**Problem statement**
After locating the line that holds "Where should I click to: Click the scroll-to-top", transcribe it and each following line to the end of the records, changing nothing and adding nothing.

**Records for the exercise**
============================================================

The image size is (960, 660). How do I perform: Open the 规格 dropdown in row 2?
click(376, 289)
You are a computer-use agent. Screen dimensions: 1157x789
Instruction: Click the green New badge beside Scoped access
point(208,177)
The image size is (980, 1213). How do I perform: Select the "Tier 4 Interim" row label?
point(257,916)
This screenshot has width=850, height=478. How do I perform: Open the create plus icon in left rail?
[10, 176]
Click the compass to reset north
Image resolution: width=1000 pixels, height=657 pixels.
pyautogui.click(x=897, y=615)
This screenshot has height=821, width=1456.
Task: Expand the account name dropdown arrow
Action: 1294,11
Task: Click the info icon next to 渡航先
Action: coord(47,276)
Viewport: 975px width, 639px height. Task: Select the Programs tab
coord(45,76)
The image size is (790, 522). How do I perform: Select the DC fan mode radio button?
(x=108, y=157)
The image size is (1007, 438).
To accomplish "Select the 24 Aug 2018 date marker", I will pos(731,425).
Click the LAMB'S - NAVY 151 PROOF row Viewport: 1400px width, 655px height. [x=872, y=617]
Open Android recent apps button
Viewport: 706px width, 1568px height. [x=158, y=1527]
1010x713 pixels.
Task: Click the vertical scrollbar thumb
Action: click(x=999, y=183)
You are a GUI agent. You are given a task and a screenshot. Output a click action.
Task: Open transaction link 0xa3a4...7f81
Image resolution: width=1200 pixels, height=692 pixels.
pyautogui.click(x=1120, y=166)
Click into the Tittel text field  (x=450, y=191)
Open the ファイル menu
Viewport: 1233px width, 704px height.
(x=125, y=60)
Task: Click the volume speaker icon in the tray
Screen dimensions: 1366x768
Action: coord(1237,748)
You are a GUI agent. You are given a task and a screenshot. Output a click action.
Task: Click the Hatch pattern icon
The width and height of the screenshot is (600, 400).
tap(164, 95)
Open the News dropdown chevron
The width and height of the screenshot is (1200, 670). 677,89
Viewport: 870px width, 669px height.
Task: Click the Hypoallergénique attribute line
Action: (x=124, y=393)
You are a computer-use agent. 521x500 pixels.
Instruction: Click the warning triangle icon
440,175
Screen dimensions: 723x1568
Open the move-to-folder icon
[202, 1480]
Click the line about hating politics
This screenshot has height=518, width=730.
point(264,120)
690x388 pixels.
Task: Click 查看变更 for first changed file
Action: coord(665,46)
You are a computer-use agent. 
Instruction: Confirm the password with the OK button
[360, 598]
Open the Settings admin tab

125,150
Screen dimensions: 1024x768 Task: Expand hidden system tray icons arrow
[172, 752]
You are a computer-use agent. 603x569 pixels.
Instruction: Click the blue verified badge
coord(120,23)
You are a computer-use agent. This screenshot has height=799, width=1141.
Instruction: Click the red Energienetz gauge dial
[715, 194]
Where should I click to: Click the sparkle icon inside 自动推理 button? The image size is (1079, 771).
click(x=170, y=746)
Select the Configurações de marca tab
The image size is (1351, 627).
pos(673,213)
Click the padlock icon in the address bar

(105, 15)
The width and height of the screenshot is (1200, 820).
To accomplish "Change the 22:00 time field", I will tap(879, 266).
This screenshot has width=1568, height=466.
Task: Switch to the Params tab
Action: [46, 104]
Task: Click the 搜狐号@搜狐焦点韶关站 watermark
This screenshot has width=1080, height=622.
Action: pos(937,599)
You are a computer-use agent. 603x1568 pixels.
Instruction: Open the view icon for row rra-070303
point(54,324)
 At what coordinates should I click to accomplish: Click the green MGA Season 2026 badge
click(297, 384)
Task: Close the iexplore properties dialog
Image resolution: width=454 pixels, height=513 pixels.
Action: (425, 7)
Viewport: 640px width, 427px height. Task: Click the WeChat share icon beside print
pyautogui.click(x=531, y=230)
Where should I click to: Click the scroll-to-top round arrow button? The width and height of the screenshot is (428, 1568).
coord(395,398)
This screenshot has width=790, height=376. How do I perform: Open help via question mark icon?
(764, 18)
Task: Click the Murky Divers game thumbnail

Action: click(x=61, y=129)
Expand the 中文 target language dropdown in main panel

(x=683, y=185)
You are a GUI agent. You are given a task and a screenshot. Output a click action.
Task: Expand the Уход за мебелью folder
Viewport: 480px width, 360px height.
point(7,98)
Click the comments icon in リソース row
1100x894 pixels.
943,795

============================================================

**Expected answer**
Where should I click to: Click the scroll-to-top round arrow button? The width and height of the screenshot is (428, 1568).
coord(395,398)
This screenshot has width=790, height=376. How do I perform: Open help via question mark icon?
(764, 18)
Task: Click the Murky Divers game thumbnail

Action: click(x=61, y=129)
Expand the 中文 target language dropdown in main panel

(x=683, y=185)
You are a GUI agent. You are given a task and a screenshot. Output a click action.
Task: Expand the Уход за мебелью folder
Viewport: 480px width, 360px height.
point(7,98)
Click the comments icon in リソース row
1100x894 pixels.
943,795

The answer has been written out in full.